Les trois premières phases du développement urbain de Ville Mont-Royal sont bien illustrées dans le plan d’implantation et d’intégration architecturale (PIIA) : phase 1 (1915-1935), phase 2 (1935-1955), phase 3 (1955-1975).

Ces phases ont respecté l’intégrité du plan initial de Todd, dans son esprit, sa forme et les paysages qui en découlent. Il y a encore des exemples de l’architecture en vogue pendant la première phase notamment dans le secteur Berwick/Walpole/Saint-Clare et celui des rues Chester, Portland, Carlyle et Kindersley à l’est de la rue Caledonia.

À l’époque, la superficie d’occupation au sol pour le bâti dépassait rarement les 15% de la superficie totale d’un terrain. Il n’était pas rare que deux lots constituent un terrain unique pour les maisons érigées aux intersections des rues et des avenues.

Tout respirait la verdure et les vues transversales d’une rue à l’autre offraient des dégagements permettant de préserver l’amalgame entre nature et paysages urbains prôné par Todd. Notre photo présente un paysage urbain typique de Ville Mont-Royal et qui n’existe plus.

Deuxième question: l’architecture typique des phases initiales du développement urbain inscrites dans le PIAA et qui fait le charme particulier de certains secteurs de notre ville devrait-elle faire l’objet d’une protection particulière?

L’effondrement du concept de Todd

Un manque de vision à long terme, un laisser aller et un piètre intérêt pour l’unité architecturale d’un secteur ont fait en sorte d’imposer différents styles d’architecture au fil des ans. On a vu surgir çà et là des modèles d’architecture qui n’ont absolument rien à voir avec les styles consacrés à Mont-Royal.

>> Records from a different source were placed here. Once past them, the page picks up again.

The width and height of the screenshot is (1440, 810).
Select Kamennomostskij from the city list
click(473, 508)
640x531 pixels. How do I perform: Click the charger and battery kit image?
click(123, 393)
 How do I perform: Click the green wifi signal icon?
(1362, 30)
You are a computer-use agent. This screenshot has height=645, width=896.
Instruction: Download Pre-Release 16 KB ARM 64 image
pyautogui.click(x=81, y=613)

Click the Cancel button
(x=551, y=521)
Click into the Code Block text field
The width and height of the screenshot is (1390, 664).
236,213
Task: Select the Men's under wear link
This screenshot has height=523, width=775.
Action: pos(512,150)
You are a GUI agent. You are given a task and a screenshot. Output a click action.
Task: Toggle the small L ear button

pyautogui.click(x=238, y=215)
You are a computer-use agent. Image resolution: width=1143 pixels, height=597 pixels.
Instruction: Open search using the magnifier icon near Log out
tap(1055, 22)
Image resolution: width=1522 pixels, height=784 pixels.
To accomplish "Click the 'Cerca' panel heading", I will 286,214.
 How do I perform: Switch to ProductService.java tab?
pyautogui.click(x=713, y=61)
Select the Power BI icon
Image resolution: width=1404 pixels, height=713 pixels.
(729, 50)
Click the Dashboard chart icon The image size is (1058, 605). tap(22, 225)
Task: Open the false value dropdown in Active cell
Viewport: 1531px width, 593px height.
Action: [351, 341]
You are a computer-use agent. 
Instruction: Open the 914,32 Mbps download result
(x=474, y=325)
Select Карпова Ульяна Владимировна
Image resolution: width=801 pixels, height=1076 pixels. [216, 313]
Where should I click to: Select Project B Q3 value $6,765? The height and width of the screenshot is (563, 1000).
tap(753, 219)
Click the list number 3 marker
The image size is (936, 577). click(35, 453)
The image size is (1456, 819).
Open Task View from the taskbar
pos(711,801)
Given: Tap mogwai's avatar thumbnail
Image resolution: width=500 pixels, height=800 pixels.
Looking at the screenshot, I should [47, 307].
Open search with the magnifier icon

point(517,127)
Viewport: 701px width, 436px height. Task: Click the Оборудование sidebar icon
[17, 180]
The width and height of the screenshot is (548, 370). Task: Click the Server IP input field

Une tendance lourde s’est aussi imposée dans les années 2000, celle de maisons surdimensionnées qui rappellent vaguement les mansions de Beverly Hill ou celles des états du sud des États-Unis. La dérive aura été favorisée par de mauvaises décisions sur le plan de l’urbanisme (de 15% qu’il était à l’origine, le pourcentage de l’occupation au sol pour le bâti est passée à 33% de la superficie d’un terrain, soit plus du double).

À cette augmentation de l’occupation au sol pour le bâti s’est combinée l’augmentation astronomique du volume des nouvelles constructions. On a tous en tête des exemples où le volume d’une nouvelle construction est deux fois plus important que celui de la construction d’origine. Parfait cocktail pour achever le saccage du concept mis de l’avant par Todd.

Question: Devrait-on restreindre la superficie d’occupation au sol pour le bâti ainsi que le volume des nouvelles constructions pour protéger ce qui reste de paysages urbains de Mont-Royal? Des solutions existent pour empêcher la destruction systématique du caractère patrimonial de notre ville. Le temps de l’action est venu.